Everyone forgets that this the second time that 737s would fall out of the sky due to control system errors. Back in the 90’s the 300’s and 400’s would crash due to the rudder engaging on its own in certain conditions. There is definitely a pattern here.
4:52 This grandstanding is incredible
This is why they should never outsource such an important product to foreign suppliers. As a shareholder, I want all management and board to wake up! It is shameful for an iconic brand to end up like this.
The one area where some outsourcing makes sense is the engines. The engines should be developed by Rolls Royce for example with close oversight from Boeing or Airbus. Companies that only build aircraft engines will be better at building engines than if Boeing tried to set up its own engine production. That being said any other outsourcing is nothing more than dirty cost cutting that gambles with people's lives.
@@noahbowie5985 that's out sourcing ge or pratt and whitney are not out sourcing. Both are made in USA.
it'd be nice to add dates when using tv interview clips.

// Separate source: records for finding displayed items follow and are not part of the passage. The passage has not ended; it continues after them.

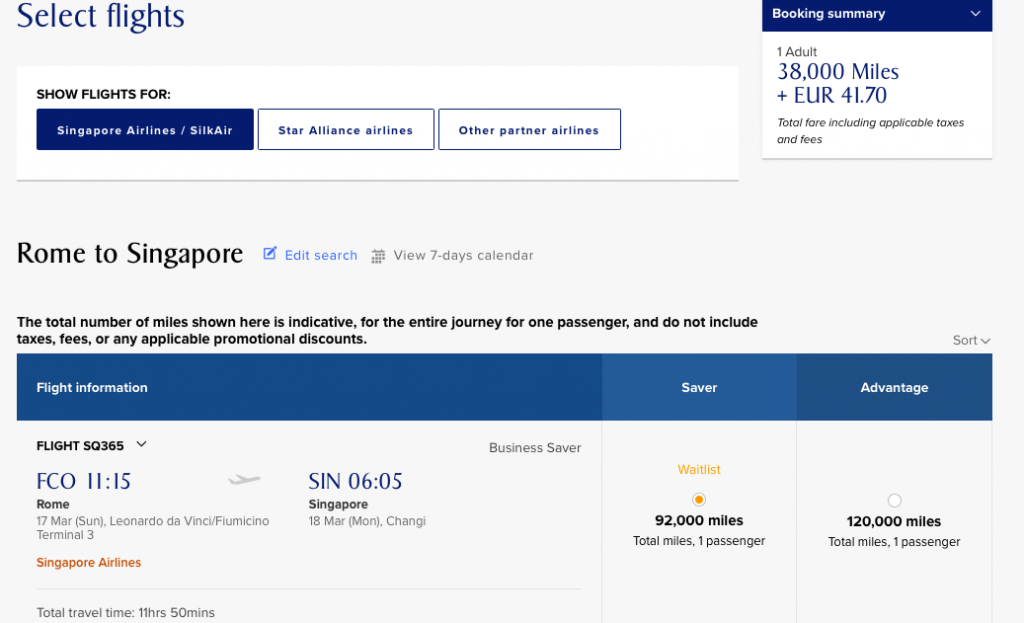Click the Business Saver cabin label
Image resolution: width=1024 pixels, height=623 pixels.
tap(534, 448)
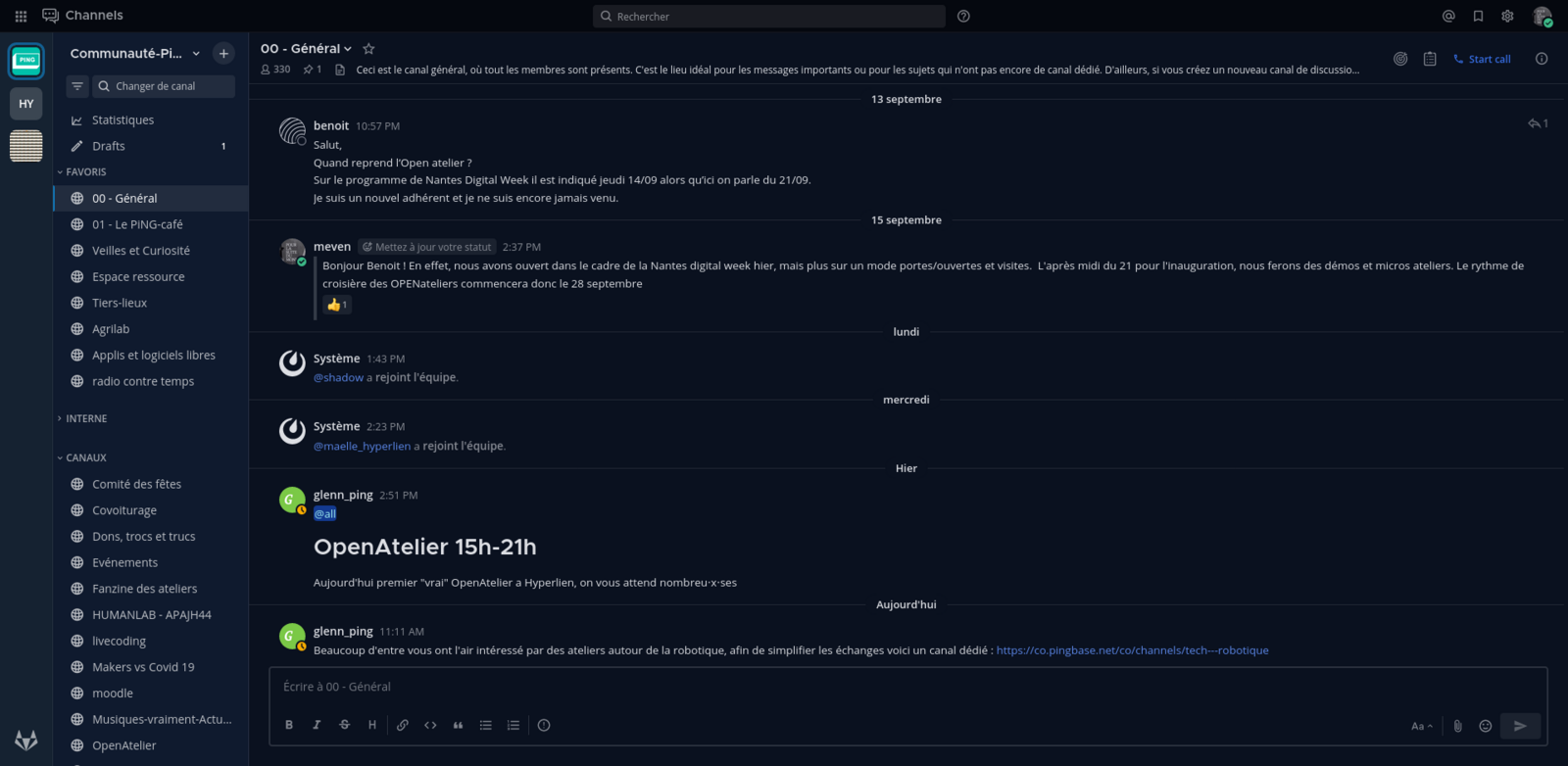Click the attach file paperclip icon
1568x766 pixels.
pyautogui.click(x=1457, y=726)
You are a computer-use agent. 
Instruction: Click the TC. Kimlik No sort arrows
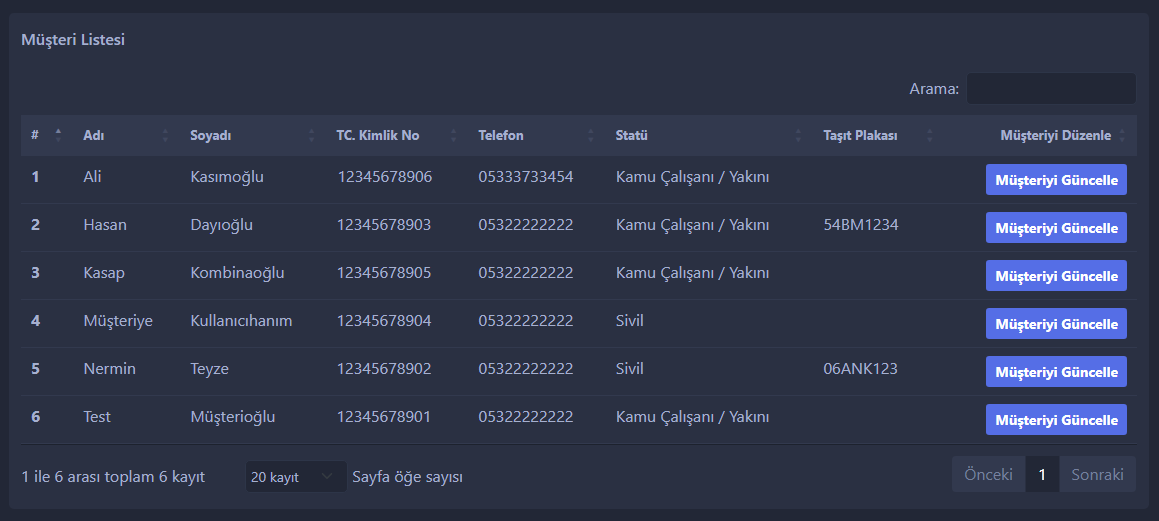[x=453, y=135]
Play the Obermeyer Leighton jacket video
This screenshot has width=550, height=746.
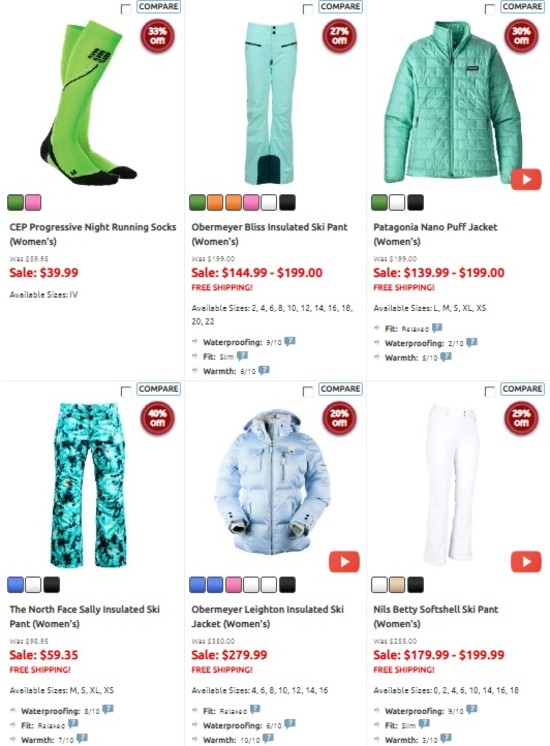(x=344, y=562)
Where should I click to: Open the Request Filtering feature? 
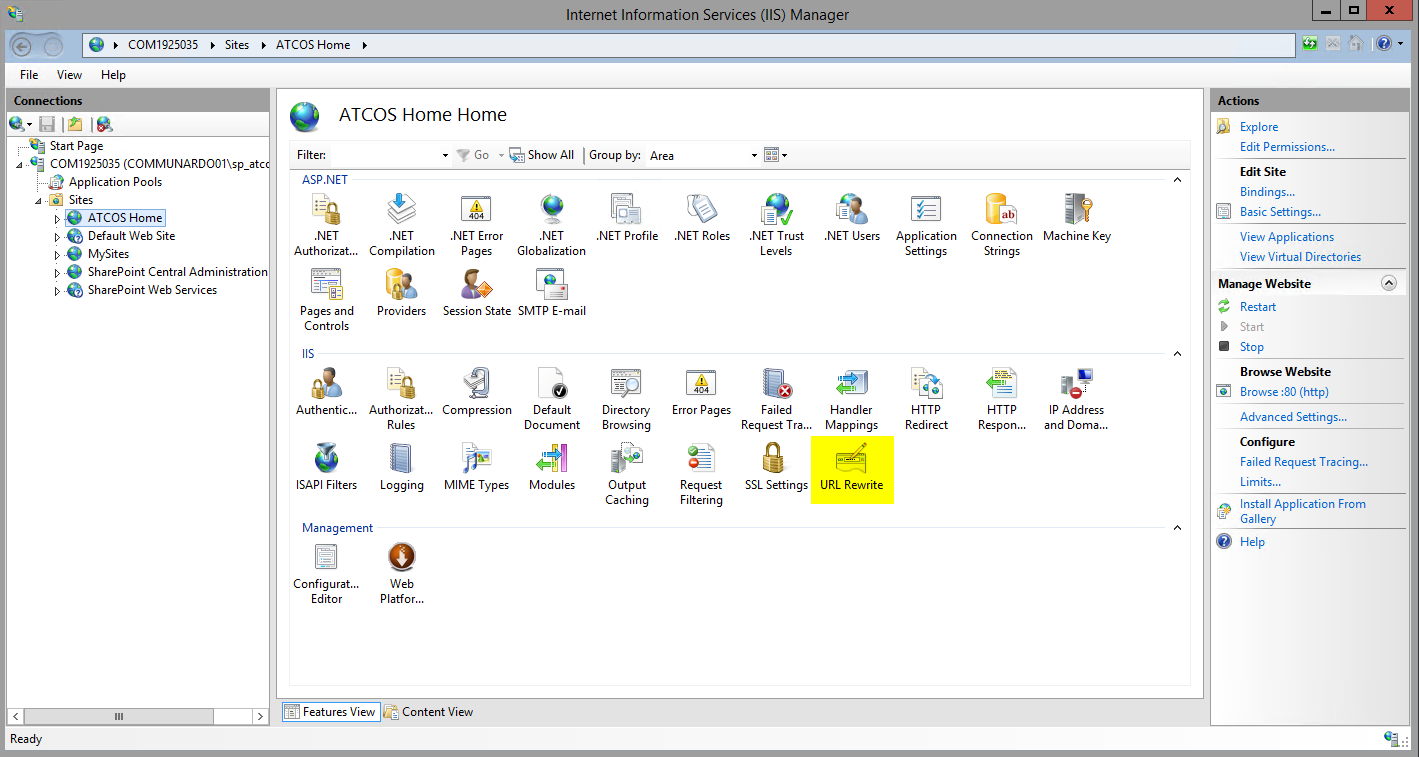701,475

Thanks for the feedback, will definitely think about adding that next time. I think it would be a nice way to keep you rooted in the timeline of events.
Challenger and MAX.... Same problem.. instead of listening to engineers (because they say what bosses don't want to hear), they prefer to listen to bosses that have no clue on what is happening (but that will get big fat bonuses for ignoring the engineers)
This explains well and summarises the whole problem that Boeing has created and is damming of the existing culture within the company. Replacing the CEO with someone from the board (and therefore the same faulty culture) doesn't seem a forward view to me.
Boeing is a company run by MBA types, not engineers. The Boeing engineers are bullied into doing a cheap engineering solution.
Put the engineers back in charge of the company.
100%, better, cheaper, faster...ever faster.
Even the engineers got greedy by the pressure in Wall Street.
Mike McGlock like u know...
@Carl Hinton it was because its cheap. They cut the cost of retraining pilots.
They also cut the cost by not designing an airframe that fit the engines. They took a hardware issue and solved it with software. That's a red flag in itself.
@@Aliquis.frigus Exactly. If Boeing had designed an airframe that fit the engine there would have been no need for MCAS.
I don't even want one of their planes flying over my house. I live close to an airport where they come in, land, and take off all the time. I don't want them over me .
19:48 = Boeing should fire those Board Member Accountants and bring back the Engineers. In fact, every technology company should do it.